Executors.newCachedThreadPool()
返回的线程池就是使用的这种队列。
ArrayBlockingQueue
这是一个有界的阻塞队列,数组实现,其构造函数如下:
/**
* Creates an {@code ArrayBlockingQueue} with the given (fixed)
* capacity and default access policy.
*/
public ArrayBlockingQueue(int capacity) {
this(capacity, false);
} 当线程池的线程数小于corePoolSize,则优先创建新的线程,否则将任务加入等待队列。若等待队列已满,则在总线程数不大于maximumPoolSize的前提下,创建新的线程执行任务;若大于maximumPoolSize,则执行拒绝策略。

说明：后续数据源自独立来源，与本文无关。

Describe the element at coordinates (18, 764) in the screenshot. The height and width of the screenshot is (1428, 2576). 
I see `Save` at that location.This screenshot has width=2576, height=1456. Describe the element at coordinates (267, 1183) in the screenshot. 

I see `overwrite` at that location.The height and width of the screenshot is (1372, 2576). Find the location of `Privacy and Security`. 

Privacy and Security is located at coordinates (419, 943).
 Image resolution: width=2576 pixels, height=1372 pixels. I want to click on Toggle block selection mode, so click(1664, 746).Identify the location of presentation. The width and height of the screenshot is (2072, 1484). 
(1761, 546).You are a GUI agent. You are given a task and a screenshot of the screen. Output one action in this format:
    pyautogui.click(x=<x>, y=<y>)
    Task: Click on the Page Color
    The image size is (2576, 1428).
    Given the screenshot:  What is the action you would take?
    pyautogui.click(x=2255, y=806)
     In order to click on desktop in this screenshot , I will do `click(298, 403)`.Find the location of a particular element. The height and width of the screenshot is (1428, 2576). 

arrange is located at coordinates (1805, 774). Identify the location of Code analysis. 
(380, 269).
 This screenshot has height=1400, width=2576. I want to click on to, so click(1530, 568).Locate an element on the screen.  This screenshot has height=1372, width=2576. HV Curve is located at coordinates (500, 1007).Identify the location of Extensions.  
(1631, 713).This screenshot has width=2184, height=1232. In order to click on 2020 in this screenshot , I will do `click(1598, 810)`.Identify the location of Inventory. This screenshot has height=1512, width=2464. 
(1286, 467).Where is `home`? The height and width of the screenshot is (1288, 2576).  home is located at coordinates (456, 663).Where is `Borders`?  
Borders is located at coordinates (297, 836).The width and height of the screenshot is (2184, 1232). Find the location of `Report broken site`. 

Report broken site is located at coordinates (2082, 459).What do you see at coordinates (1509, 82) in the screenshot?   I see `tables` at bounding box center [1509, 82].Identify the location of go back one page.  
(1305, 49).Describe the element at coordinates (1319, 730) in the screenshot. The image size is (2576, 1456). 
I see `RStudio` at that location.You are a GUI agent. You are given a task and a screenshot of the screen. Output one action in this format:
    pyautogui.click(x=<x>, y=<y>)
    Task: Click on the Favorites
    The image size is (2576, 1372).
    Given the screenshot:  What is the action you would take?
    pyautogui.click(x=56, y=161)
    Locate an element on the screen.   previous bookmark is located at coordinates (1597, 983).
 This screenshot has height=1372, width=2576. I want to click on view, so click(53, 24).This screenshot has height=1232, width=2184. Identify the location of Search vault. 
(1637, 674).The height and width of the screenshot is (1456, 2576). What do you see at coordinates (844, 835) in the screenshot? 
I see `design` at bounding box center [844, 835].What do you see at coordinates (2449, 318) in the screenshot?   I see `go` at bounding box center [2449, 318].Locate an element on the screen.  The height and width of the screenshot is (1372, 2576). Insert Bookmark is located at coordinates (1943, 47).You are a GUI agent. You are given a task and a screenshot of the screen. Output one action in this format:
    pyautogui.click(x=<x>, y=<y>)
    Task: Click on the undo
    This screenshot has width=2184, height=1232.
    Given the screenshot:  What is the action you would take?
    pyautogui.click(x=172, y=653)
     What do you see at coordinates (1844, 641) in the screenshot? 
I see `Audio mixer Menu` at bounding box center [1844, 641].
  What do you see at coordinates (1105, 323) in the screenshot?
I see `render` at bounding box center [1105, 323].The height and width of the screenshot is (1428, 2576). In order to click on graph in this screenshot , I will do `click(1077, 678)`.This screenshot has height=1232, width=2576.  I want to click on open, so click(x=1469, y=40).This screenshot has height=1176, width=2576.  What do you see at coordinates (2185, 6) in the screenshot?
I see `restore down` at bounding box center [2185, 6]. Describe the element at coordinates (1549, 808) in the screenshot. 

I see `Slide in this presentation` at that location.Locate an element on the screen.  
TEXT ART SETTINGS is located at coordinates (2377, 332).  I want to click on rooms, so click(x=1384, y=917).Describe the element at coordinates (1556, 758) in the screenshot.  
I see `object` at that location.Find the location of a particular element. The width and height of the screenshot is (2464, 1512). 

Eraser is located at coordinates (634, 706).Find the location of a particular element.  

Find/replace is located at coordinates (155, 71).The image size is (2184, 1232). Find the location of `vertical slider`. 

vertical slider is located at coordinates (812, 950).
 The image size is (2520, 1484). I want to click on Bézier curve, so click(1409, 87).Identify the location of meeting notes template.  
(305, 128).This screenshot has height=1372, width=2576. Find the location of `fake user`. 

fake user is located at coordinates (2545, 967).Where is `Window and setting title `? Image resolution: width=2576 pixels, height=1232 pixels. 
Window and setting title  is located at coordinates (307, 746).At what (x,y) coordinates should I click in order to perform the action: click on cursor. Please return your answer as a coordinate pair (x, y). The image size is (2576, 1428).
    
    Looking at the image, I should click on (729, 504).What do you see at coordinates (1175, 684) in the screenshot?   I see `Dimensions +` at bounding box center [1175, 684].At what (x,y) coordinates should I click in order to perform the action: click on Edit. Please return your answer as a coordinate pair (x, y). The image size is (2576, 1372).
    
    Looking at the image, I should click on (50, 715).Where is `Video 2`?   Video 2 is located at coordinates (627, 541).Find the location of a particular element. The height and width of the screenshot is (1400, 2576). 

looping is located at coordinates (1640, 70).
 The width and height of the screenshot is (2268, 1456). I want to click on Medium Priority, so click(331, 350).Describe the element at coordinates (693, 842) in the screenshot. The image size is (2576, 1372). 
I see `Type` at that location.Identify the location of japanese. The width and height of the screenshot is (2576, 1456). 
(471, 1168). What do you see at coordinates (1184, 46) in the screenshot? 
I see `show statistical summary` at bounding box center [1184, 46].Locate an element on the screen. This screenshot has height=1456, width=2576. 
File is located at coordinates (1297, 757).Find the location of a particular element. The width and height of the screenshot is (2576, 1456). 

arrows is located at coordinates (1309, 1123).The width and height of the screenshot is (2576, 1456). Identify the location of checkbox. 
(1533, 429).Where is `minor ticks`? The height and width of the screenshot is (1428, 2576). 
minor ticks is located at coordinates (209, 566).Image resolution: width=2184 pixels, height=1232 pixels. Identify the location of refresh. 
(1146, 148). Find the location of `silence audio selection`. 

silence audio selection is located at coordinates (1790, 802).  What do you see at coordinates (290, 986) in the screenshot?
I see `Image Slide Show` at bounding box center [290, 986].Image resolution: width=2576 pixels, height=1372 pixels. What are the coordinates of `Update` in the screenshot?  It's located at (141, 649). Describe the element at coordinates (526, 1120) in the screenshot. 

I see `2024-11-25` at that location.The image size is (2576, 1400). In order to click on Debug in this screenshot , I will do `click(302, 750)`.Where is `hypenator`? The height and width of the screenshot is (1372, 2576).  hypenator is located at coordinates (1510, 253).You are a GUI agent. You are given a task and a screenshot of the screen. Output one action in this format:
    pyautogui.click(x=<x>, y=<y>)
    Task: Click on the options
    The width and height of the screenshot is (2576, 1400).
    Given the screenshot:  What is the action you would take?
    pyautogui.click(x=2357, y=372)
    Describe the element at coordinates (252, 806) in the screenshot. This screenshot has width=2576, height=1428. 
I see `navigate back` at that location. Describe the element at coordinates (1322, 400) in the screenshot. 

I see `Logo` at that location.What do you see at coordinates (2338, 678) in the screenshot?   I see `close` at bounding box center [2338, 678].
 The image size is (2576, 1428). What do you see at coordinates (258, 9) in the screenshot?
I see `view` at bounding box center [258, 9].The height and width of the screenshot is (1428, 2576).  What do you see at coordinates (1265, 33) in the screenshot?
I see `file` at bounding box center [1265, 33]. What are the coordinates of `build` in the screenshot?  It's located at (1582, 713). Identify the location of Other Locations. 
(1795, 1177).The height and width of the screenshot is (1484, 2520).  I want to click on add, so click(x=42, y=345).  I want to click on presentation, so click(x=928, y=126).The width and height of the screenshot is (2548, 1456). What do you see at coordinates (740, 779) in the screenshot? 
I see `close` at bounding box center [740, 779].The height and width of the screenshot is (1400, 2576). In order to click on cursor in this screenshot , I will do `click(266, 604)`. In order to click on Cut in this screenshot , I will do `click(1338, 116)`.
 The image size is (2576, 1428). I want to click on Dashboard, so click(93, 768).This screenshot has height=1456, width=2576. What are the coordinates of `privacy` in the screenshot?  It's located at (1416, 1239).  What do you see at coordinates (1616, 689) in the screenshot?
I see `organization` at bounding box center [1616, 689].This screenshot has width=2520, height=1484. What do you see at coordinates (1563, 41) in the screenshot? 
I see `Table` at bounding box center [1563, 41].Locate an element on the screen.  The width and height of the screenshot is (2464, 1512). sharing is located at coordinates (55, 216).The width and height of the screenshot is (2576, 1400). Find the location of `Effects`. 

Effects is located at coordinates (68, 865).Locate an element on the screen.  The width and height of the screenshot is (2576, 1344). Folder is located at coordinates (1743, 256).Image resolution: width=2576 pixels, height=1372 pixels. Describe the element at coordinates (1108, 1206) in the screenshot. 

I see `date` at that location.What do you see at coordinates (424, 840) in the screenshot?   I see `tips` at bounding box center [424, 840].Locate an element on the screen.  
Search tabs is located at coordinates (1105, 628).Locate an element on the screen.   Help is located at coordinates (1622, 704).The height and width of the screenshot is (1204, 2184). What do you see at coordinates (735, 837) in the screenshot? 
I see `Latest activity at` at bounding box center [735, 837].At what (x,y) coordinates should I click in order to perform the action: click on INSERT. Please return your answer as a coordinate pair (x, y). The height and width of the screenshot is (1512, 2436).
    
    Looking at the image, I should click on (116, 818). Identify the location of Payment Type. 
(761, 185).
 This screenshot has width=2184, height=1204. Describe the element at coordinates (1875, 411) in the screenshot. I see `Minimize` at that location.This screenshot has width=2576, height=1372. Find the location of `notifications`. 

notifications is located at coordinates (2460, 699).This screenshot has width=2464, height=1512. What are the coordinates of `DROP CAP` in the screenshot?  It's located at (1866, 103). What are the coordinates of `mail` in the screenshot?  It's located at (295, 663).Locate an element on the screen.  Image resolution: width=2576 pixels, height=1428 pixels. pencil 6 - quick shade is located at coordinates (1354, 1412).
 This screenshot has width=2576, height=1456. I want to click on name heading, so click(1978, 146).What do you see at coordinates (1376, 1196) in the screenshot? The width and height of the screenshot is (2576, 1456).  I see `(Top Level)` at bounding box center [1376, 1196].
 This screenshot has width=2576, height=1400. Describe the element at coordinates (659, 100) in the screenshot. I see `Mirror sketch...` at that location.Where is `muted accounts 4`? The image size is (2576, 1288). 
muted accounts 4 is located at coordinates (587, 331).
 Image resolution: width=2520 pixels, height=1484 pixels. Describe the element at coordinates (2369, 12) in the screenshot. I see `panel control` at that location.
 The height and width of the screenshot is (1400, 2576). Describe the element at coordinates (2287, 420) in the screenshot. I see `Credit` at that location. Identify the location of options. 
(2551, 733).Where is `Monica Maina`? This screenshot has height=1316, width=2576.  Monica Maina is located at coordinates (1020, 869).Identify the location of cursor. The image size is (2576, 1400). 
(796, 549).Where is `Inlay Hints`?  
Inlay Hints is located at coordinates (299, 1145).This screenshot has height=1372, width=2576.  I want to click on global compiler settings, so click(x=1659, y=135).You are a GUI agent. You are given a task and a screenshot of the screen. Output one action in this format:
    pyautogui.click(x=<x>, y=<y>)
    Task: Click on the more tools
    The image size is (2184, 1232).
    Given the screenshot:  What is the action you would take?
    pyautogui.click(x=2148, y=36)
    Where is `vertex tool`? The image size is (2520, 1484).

因此,有界队列仅在队列装满时,才可能将线程数量提高到corePoolSize以上,除非系统非常繁忙,否则有界队列能够确保核心线程数维持在corePoolSize。
LinkedBlockingQueue
这个也是有边界的队列,但是是链表实现的,如果初始化的时候不指定边界值则默认是
Interger.MAX_VALUE
:
/**
* Creates a {@code LinkedBlockingQueue} with a capacity of
*/
public LinkedBlockingQueue() {
this(Integer.MAX_VALUE);
}
/**
* Creates a {@code LinkedBlockingQueue} with the given (fixed) capacity.
*/
public LinkedBlockingQueue(int capacity) {
if (capacity <= 0) throw new IllegalArgumentException();
this.capacity = capacity;
last = head = new Node<E>(null);
} PriorityBlockQueue
带有执行优先级的阻塞队列,可以控制任务执行的先后顺序,没有边界。其根据任务自身的优先级优先级顺序先后执行。
execute
从execute的实际执行过程中,可以观察到corePoolSize和maximumPoolSize的具体应用:
/**
* Executes the given task sometime in the future. The task
* may execute in a new thread or in an existing pooled thread.
*/
public void execute(Runnable command) {
if (command == null)
throw new NullPointerException();
int c = ctl.get();
if (workerCountOf(c) < corePoolSize) {
if (addWorker(command, true))
return;
c = ctl.get();
}
if (isRunning(c) && workQueue.offer(command)) {
int recheck = ctl.get();
if (! isRunning(recheck) && remove(command))
reject(command);
else if (workerCountOf(recheck) == 0)
addWorker(null, false);
}
else if (!addWorker(command, false))
reject(command);
} workerCountOf(c)获取了当前线程的线程总数,当线程总数小于corePoolSize时,会将任务通过addWorker()直接调度执行,否则,通过workQueue.offer()将任务加入任务队列中等待。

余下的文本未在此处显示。